Proviral constructs. Diagrams of the Gag regions of the various pNL4-3 constructs used in this study are presented. The mature proteins within Gag and the minor cleavage sites (denoted by dotted lines in SP2 and p6^Gag) are indicated on the NL4-3 wild-type construct map. The region mutated is presented for each mutant with the expected product highlighted in black. A dotted line indicates the C-terminal partial protease cleavage site (after position 36) in p6^Gag.

FIG. 2.

Immunoblots of mutant virion preparations. p24^CA, RT, p7^NC, and p6^Gag immunoblots of equal volumes of virion preparations are presented.
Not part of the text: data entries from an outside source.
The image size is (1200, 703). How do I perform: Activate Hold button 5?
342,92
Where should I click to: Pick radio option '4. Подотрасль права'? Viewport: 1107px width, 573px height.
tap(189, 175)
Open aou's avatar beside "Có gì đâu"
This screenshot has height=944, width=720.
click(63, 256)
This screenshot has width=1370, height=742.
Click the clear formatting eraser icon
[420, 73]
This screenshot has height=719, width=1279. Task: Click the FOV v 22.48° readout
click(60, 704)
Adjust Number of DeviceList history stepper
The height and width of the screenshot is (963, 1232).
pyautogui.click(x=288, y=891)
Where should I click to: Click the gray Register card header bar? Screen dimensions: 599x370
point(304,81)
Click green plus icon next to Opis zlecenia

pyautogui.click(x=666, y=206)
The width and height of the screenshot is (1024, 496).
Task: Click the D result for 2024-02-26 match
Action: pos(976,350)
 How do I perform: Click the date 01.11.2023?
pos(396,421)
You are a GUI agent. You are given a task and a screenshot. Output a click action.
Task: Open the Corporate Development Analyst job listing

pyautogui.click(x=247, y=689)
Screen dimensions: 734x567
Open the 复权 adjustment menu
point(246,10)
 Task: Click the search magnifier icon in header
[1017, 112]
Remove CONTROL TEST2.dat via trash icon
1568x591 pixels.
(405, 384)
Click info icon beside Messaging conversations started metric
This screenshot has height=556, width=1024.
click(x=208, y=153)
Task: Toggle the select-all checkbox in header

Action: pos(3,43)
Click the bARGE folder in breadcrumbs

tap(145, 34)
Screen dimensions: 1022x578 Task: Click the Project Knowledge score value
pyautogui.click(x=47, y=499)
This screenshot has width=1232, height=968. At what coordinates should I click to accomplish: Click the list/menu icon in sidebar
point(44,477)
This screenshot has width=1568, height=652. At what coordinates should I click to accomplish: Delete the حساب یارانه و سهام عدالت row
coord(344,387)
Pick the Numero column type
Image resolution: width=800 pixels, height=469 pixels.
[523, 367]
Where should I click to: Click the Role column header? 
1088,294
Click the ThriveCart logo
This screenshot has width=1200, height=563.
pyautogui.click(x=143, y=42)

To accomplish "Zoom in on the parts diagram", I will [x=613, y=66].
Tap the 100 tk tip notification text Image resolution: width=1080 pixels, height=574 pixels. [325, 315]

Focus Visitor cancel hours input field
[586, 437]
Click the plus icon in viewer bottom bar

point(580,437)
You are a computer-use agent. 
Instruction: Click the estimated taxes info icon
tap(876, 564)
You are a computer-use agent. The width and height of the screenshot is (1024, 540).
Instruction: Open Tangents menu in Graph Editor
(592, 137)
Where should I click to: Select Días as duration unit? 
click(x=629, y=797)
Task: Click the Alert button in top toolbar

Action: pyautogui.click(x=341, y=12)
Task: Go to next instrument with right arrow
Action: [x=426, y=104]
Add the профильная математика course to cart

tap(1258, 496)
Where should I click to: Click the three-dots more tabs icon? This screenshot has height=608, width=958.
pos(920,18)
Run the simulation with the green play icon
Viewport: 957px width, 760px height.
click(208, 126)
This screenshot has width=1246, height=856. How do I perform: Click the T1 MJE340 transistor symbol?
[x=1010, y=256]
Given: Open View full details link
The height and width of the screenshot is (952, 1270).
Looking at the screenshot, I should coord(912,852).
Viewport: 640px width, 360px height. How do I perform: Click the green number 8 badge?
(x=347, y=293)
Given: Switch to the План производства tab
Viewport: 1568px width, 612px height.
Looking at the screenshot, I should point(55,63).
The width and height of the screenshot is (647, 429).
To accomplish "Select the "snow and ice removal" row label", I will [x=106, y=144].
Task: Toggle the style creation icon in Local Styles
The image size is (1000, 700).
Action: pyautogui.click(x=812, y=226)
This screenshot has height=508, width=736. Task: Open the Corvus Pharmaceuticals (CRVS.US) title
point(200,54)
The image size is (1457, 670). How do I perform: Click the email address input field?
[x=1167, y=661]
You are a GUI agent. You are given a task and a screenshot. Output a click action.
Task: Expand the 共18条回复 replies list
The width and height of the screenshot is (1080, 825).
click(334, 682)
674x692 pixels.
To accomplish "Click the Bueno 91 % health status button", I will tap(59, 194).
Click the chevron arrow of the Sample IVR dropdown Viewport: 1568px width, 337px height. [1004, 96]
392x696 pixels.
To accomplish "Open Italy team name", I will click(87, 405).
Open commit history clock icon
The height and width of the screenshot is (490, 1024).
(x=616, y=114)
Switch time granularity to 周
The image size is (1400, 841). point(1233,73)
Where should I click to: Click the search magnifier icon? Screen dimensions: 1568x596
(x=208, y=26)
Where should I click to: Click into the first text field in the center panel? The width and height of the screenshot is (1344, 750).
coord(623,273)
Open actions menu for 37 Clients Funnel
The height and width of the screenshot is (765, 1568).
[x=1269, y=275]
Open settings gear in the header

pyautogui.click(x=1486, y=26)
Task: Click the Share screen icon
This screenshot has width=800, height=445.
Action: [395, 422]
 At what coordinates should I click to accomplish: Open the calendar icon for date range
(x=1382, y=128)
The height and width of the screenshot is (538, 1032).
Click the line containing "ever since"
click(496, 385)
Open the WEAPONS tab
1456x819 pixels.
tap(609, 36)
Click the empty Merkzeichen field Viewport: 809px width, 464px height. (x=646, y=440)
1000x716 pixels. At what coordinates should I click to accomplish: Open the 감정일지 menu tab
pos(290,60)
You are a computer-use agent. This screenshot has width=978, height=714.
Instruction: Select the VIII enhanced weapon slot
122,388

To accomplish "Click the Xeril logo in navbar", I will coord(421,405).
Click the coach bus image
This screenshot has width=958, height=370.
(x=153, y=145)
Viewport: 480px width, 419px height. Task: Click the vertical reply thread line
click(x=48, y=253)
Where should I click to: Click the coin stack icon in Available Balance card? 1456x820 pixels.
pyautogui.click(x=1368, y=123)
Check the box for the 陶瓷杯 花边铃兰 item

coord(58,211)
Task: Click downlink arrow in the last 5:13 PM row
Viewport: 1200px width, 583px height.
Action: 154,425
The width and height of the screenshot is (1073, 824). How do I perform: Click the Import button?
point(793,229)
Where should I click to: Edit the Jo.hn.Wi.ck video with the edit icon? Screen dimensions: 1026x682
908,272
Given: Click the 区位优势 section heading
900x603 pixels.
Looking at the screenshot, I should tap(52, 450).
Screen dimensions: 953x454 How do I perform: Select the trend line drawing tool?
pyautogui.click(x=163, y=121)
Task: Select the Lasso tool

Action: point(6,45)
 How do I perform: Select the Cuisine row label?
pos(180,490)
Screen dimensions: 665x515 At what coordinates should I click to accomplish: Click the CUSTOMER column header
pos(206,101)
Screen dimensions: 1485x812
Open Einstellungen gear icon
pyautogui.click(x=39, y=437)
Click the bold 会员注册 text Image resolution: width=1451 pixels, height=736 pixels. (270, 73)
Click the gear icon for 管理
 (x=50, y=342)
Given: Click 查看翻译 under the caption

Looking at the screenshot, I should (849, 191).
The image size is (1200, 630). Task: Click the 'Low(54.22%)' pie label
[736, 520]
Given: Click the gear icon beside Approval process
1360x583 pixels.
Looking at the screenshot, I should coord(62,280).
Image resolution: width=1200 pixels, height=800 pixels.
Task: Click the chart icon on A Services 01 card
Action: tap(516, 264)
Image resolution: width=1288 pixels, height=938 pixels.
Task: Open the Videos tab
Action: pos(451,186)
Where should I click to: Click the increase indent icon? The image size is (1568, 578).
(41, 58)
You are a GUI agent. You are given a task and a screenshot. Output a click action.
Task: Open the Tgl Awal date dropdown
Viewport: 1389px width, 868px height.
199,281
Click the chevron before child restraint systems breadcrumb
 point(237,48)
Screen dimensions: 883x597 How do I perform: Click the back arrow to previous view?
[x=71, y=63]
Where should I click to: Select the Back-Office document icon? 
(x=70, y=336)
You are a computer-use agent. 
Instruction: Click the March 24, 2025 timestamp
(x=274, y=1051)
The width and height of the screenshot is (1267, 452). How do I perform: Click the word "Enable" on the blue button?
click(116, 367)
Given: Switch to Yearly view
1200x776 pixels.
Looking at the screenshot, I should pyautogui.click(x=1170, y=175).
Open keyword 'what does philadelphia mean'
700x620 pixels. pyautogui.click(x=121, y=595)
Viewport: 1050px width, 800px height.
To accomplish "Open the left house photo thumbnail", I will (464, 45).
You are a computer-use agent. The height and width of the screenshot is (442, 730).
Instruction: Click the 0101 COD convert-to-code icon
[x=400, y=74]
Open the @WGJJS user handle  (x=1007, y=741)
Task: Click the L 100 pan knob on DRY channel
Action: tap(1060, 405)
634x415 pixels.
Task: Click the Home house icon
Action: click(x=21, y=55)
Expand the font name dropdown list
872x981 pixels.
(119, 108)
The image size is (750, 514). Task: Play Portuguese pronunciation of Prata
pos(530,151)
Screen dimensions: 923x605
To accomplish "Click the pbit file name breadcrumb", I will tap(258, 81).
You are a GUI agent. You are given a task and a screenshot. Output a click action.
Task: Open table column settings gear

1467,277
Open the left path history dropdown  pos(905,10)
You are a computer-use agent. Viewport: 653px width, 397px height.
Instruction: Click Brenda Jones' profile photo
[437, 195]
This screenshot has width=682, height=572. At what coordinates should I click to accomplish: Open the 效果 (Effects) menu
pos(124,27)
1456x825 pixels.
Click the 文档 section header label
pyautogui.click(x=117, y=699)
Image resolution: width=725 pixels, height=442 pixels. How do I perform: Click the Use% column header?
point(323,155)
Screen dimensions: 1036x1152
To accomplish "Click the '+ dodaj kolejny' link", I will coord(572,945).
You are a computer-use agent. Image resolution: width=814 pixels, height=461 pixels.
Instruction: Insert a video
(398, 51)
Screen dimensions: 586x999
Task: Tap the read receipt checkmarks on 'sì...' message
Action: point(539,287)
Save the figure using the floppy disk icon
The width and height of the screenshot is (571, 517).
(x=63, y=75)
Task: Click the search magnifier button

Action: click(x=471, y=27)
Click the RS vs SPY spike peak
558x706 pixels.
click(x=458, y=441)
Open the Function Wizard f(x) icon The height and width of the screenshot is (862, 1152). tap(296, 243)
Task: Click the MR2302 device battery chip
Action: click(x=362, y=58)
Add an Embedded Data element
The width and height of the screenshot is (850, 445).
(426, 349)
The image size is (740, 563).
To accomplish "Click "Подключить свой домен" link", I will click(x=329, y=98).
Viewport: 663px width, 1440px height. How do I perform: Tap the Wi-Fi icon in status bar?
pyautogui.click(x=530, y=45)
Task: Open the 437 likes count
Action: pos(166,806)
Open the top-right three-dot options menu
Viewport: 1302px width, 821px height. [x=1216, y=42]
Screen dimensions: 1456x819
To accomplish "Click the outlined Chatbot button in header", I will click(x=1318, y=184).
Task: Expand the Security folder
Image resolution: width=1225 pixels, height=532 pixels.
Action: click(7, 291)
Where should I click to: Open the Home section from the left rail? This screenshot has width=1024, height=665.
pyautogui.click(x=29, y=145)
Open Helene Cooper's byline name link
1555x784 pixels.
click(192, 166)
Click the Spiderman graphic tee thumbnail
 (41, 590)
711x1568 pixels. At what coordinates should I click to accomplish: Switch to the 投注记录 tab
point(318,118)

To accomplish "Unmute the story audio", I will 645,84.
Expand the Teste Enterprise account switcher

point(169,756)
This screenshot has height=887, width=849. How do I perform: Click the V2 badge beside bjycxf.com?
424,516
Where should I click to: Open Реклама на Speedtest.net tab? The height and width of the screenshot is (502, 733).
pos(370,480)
Samples are identified above the respective lanes. sssDNA, a virus preparation produced from transfected, sheared salmon sperm DNA as a mock control. Molecular masses, as calculated by relative mobilities, and identities of bands are indicated at the margins of the blots. Due to the poor retention of wild-type p6^Gag, a 10-fold-longer exposure is provided to the right of the second p6^Gag immunoblot to show the migration of wild-type p6^Gag.

FIG. 3.

HPLC analysis of mutants. The complete HPLC chromatogram for wild-type NL4-3 virions is shown at the top of the figure with the region that is presented for the mutants indicated by arrows. The identities of the Gag proteins, determined by Coomassie brilliant blue-stained sodium dodecyl sulfate-polyacrylamide gel electrophoresis, immunoblotting, protein sequencing, and mass spectrometry, are identified above each respective peak. The mutant proteins as identified by MALDI-TOF mass spectrometry are shaded in black. The p6^Gag-containing species that are missing the C-terminal 16 amino acids due to cleavage after residue 36 are indicated by a “-cf” notation, e.g., p6^-cf, in the identifying superscript. The C-terminal fragment itself was labeled p6^cf when observed.

FIG. 4.

Reverse transcription and integration products assayed by real-time PCR. Representative results of a quantitative real-time PCR analysis are presented as percent conversion between two representative steps in the infection process. Results for VSV-G-mediated infection are presented as black bars, and data from HIV-1 Env-mediated infections are in white. Parameters presented are indicated next to each graph. Typical samples analyzed contained extract from about 1.1 × 10⁴ cells. For the wild type, the target quantities detected were 3.2 × 10⁵ copies of R-U5, 1.33 × 10⁵ copies of R-5′UTR, 3.3 × 10⁴ copies of provirus, and 4.8 × 10³ copies of 2-LTR circles. The amounts of provirus in H9 cells infected with HIV-1 Env-containing virus were below the level of detection and thus were omitted. Full data sets of experiments are presented in Tables S1 to S6 in the supplemental material.